Single cell RNA-seq (scRNA-seq) experiments can provide a wealth of information about heterogeneous, multi-cellular systems. However, this information has to be inferred computationally from sequencing reads which constitute a sparse and noisy sub-sampling of the actual cellular transcriptomes. Here, University of Washington researchers present UNCURL, a unified framework for scRNA-seq data visualization, cell type identification and lineage estimation that explicitly accounts for the sequencing process. The main algorithmic novelty is a non-negative matrix factorization method that uses knowledge of the distribution resulting from the sequencing process to more accurately model the underlying cell state matrix. The researchers also developed a systematic way for incorporating prior biological information such as bulk RNA expression profiles into the cell state matrix. They found that UNCURL dramatically improves performance over state-of-the-art methods both in the absence and presence of prior knowledge. Finally they demonstrate that using UNCURL as a data preprocessing tool significantly improves the performance of existing scRNA-seq analysis algorithms.
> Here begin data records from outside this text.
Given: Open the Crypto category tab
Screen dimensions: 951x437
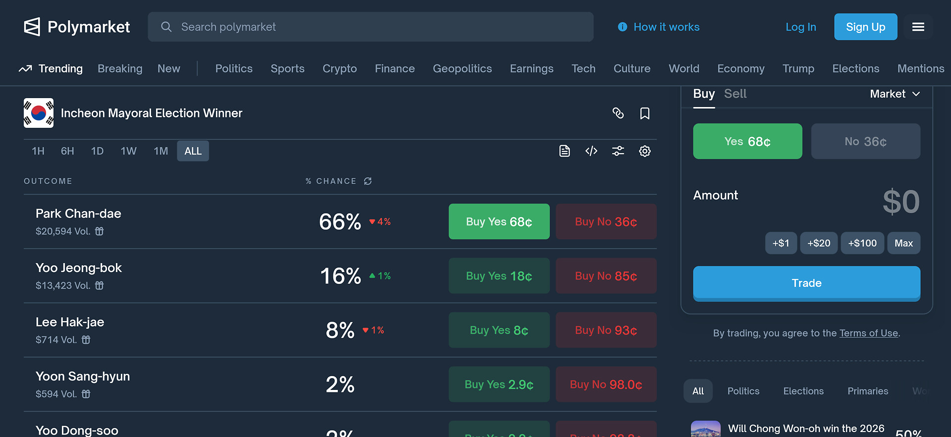Looking at the screenshot, I should (339, 68).
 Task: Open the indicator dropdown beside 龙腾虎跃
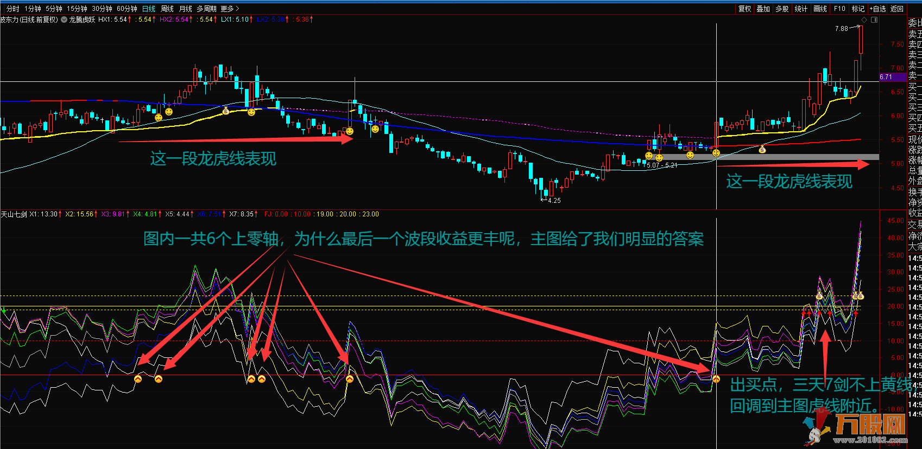pyautogui.click(x=64, y=20)
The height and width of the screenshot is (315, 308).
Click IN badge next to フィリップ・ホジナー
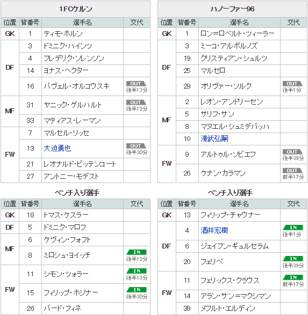pyautogui.click(x=137, y=290)
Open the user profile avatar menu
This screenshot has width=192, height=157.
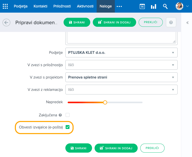tap(182, 6)
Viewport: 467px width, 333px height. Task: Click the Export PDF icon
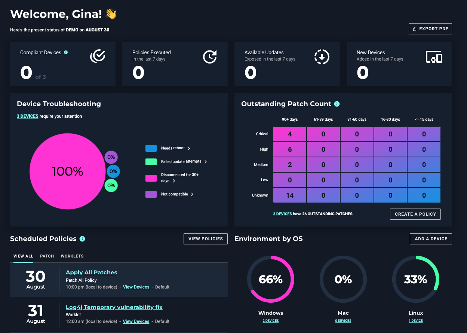(x=415, y=28)
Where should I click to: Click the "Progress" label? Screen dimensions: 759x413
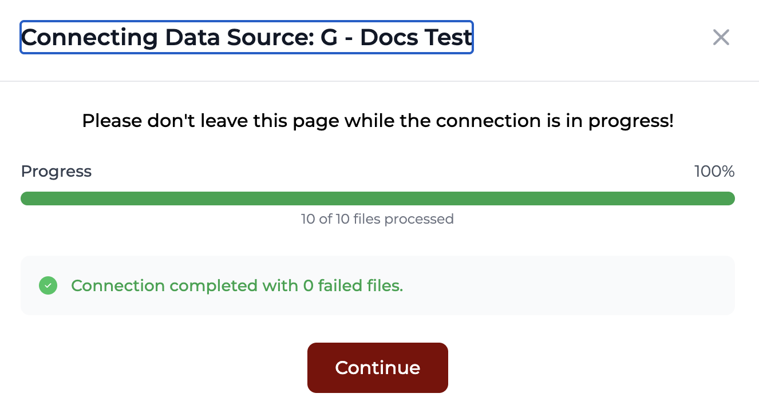tap(56, 172)
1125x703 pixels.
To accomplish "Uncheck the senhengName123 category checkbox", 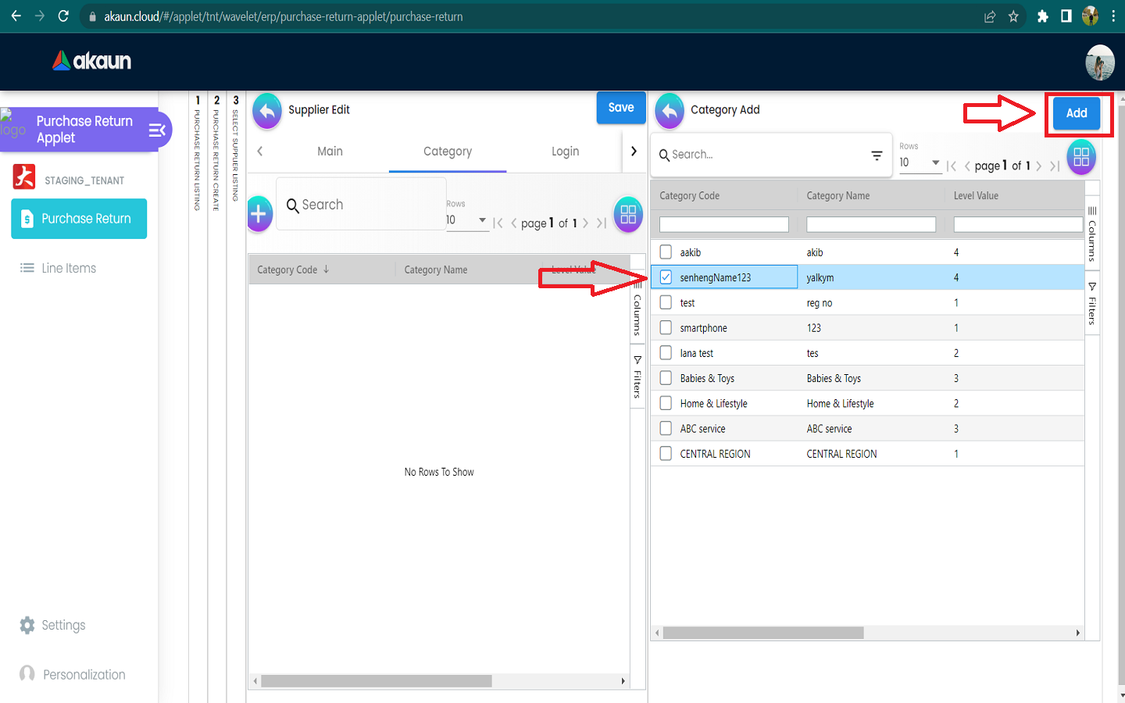I will 666,277.
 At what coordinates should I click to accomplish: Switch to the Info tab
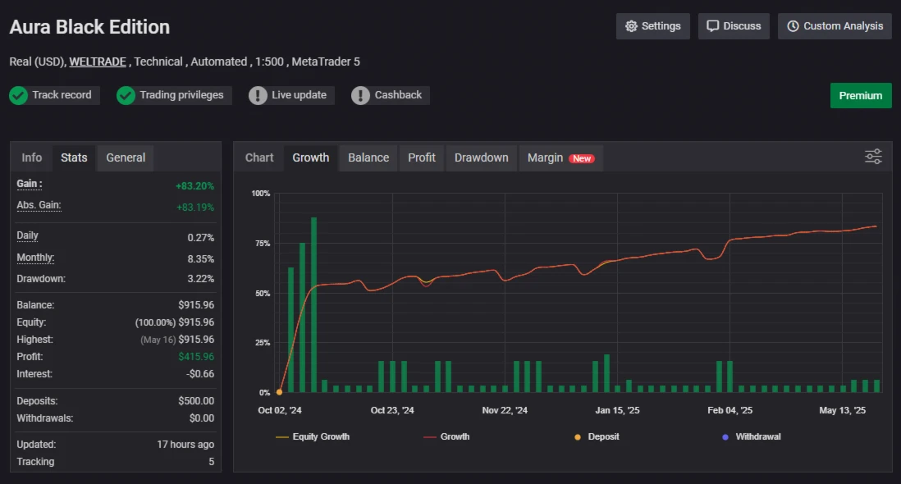32,158
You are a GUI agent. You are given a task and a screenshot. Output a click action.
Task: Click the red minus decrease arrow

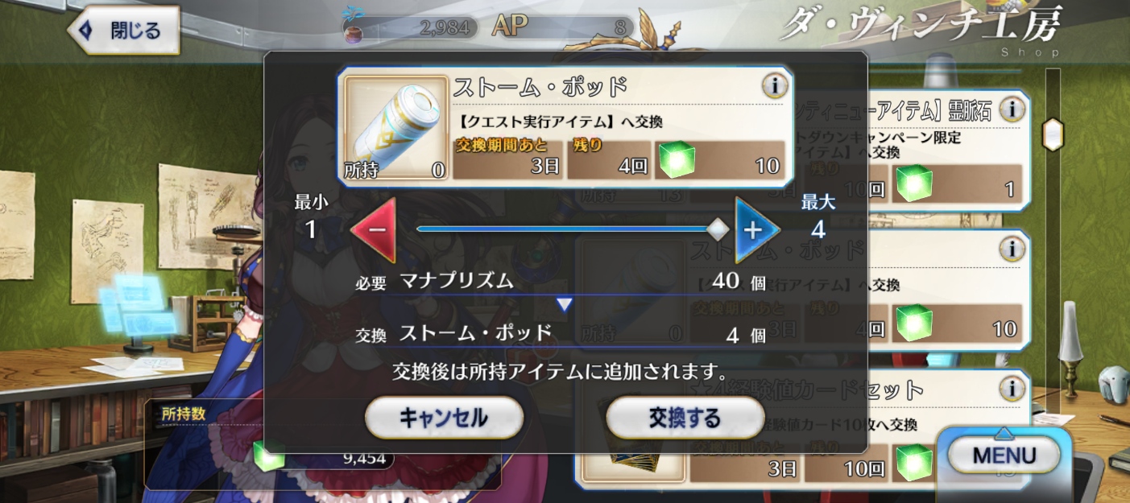(x=374, y=229)
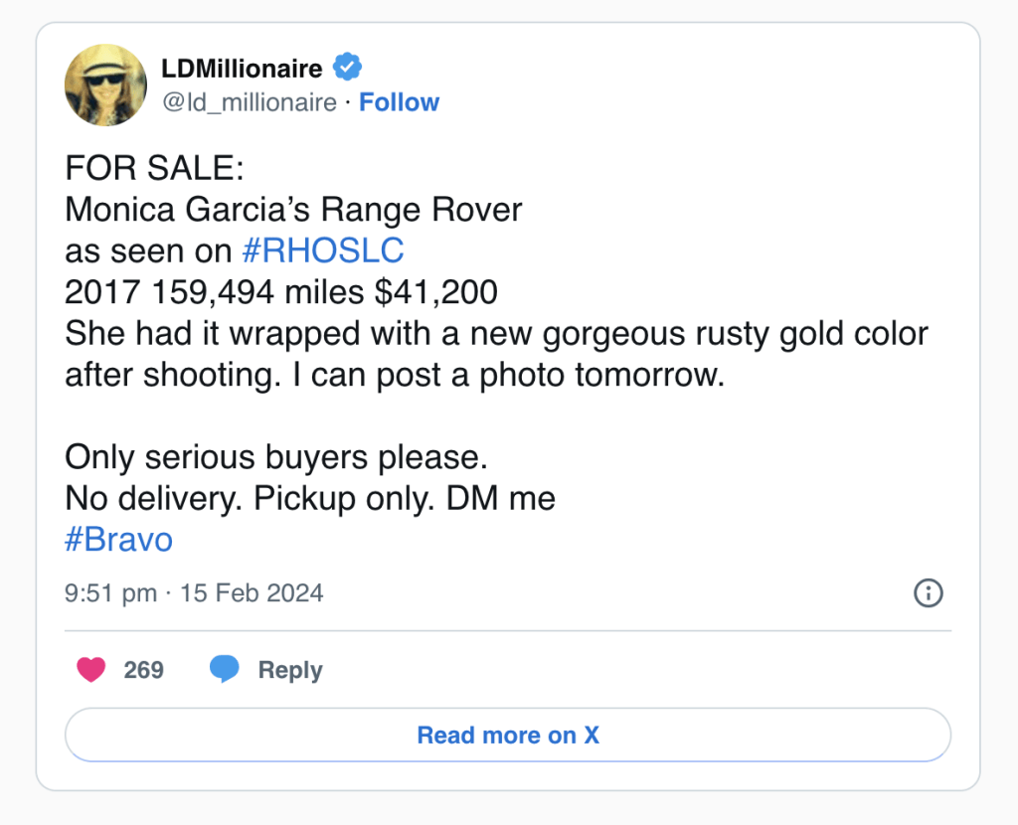This screenshot has width=1018, height=825.
Task: Open the #RHOSLC hashtag
Action: 322,250
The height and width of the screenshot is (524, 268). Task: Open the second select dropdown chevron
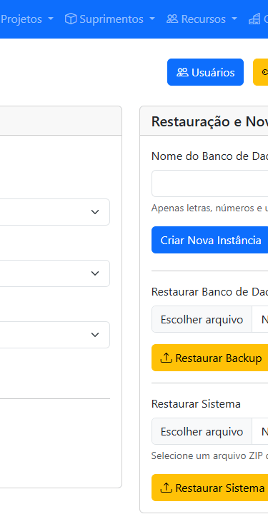pyautogui.click(x=95, y=273)
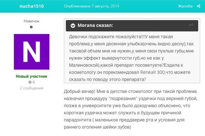The width and height of the screenshot is (205, 136).
Task: Click the Жалоба report link
Action: point(185,6)
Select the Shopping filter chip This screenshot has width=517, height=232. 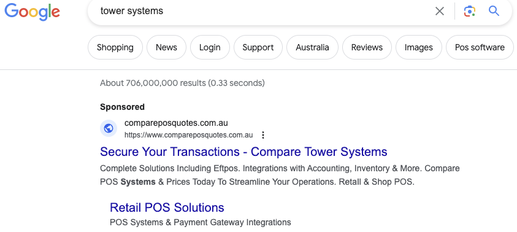pyautogui.click(x=115, y=47)
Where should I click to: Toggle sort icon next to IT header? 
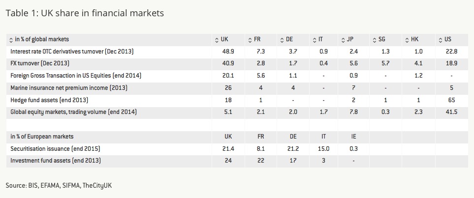click(x=315, y=40)
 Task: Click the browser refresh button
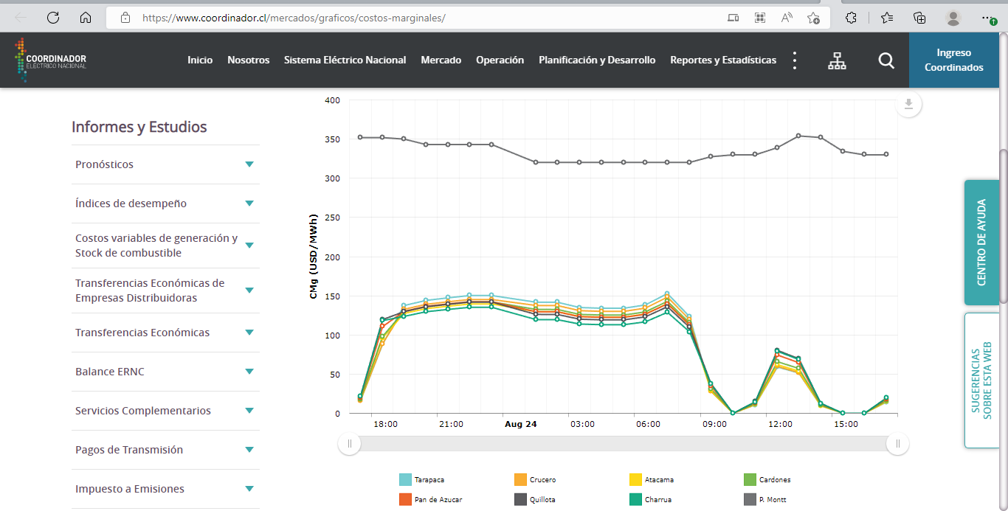tap(53, 18)
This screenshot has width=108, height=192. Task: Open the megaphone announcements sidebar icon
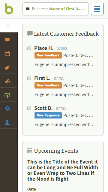point(7,81)
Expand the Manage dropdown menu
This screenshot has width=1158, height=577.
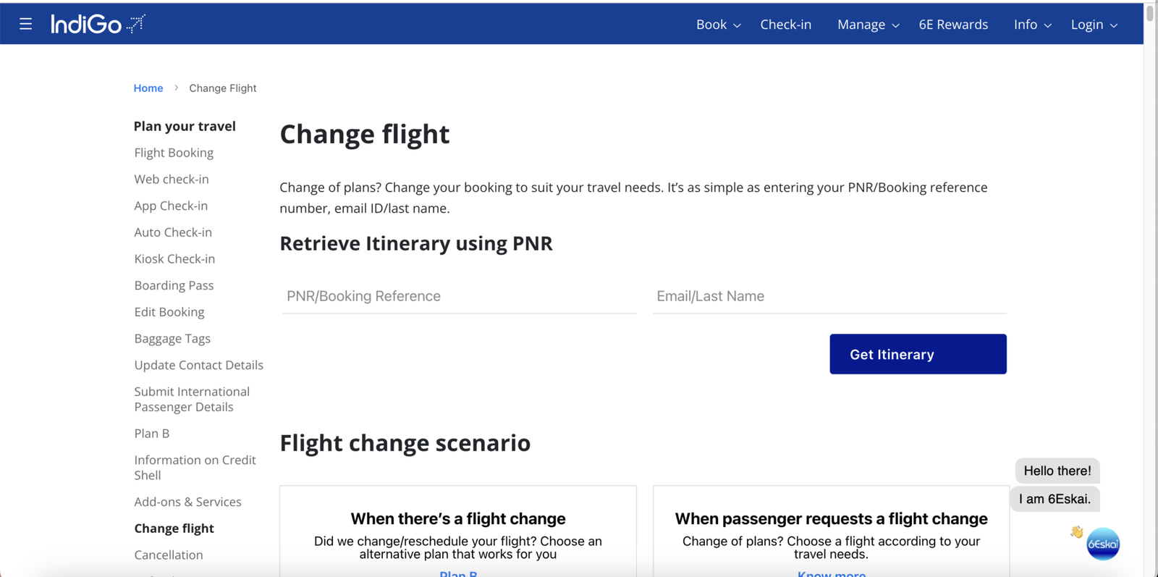(x=862, y=24)
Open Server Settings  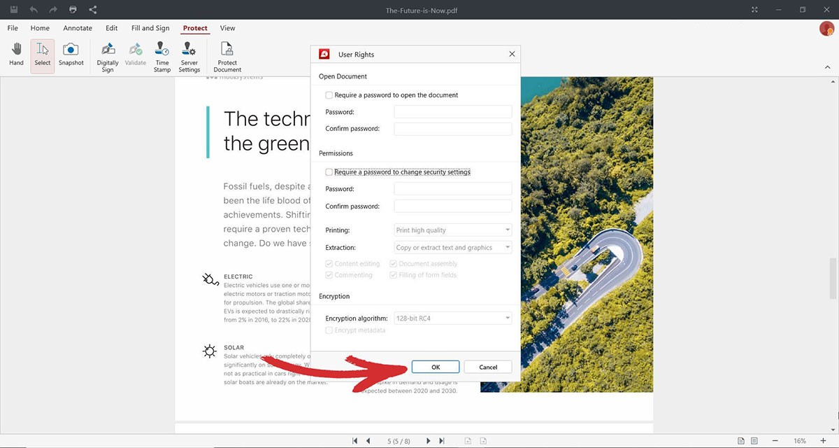pyautogui.click(x=189, y=56)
Learning with scRNA-Seq data using UNCURL
(A) The primary input for UNCURL is the highly sampled single cell sequenced data. The user is also expected to specify the appropriate sampling distribution for the data and optionally any prior information that is known about the specific dataset. UNCURL then converts the observed sampled data to an estimated version of the true data using a novel technique called Sampled Matrix Factorization. This is then used in downstream unsupervised learning tasks. (B) Sampled Matrix Factorization using UNCURL. The true transcriptomic states of cells are assumed to lie along a continuum of states in a high dimension. These states are then sampled during the single cell sequencing process resulting in the transcript count matrix, which contain the observed states. UNCURL then reconstructs an estimated version of the true state from the observed states by a novel algorithm for ‘Sampled Matrix Factorization’, which can be viewed as an un-sampling process. (C) Comparison of fit error of all genes with data taken from using Gaussian and Poisson distributions. 96.44% of genes have lower fit error for Poisson than Gaussian distribution. (D) Some of the different types of prior information supported by UNCURL, namely bulk RNA-Seq data, Micro array data, cell type specific marker information, FISH images etc.